Dying Light: A Lesson In Why Fluidity And Pacing Are Critical
For the record, the full review will be up very soon. These are some impressions.
There are elements in video games that often defy explanation and analysis. Well, what I mean is that it's difficult to convey one's thoughts on such traits, mostly because they're A. partially subjective, and B. not always qualitative.
In Dying Light, I have to say that two things keep leaping out at me: A distinct and disappointing lack of pacing and general gameplay fluidity. Granted, some will have different standards and definitions and I accept that. But when I'm playing, I'm always noticing the fantastic potential within the game, and I'm always interested in seeing what comes next. Developer Techland did a great job providing the player with a tense, gritty environment that demands attention.
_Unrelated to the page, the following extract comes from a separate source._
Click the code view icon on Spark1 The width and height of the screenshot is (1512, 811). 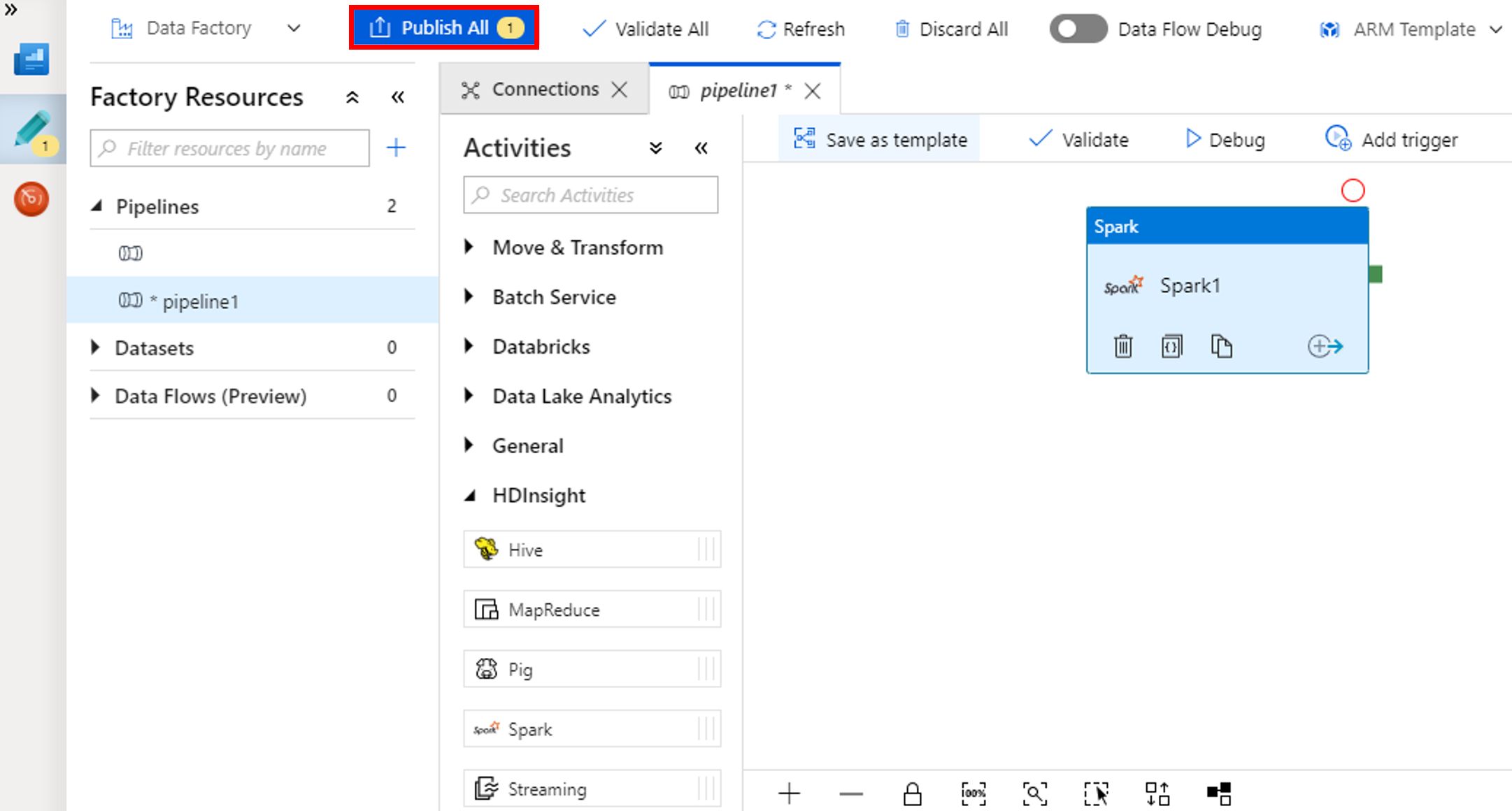(x=1172, y=345)
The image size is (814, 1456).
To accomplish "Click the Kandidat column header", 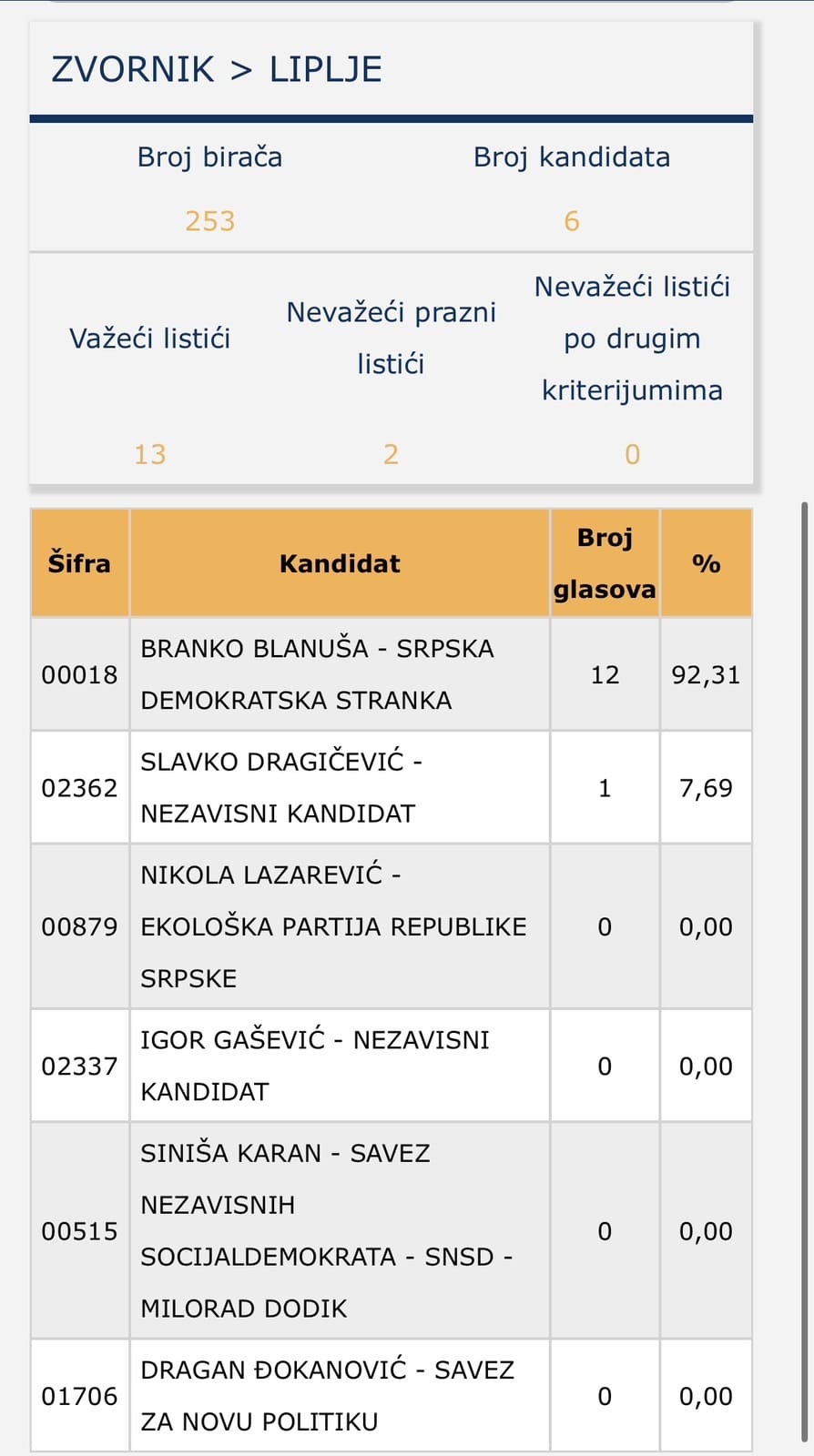I will tap(340, 563).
On the flip side, the actual gameplay feels like a misfiring engine. One minute, it's going along just fine and the next, it's sputtering and gasping for air. This is caused by an occasionally questionable game design that causes the player to fall into a rut. There are times when you're just running from more zombies or leaping around, climbing all over stuff. This is when the adventure starts to lose its focus. But the instant you accept another very cool side mission, you're re-immersed in a fantastic atmosphere that requires vigilance, strategy and timing.
Then, you're bogged down by what I call a fluidity issue. The idea is to combine the free-running/parkour elements found in a game like Mirror's Edge with a creepy first-person survival adventure. It's a great concept, to be sure. And most of the time, it works. On the other hand, when going flat-out (usually trying to run from zombies), it just doesn't feel as fluid and intuitive as it should. There are breaks in the continuity and every time I encounter one of those little breaks, I frown in frustration.
In so many ways, Dying Light feels like a near-miss to me. It has all the right components but they don't always gel together and that leaves me with an unfulfilled sensation. I will not, however, insult the game's ambition and style, nor will I cast aspersions on the adventure's focus on something besides slashing and dashing. It's a good game. It's just not the amazing gem it could've been, that's all.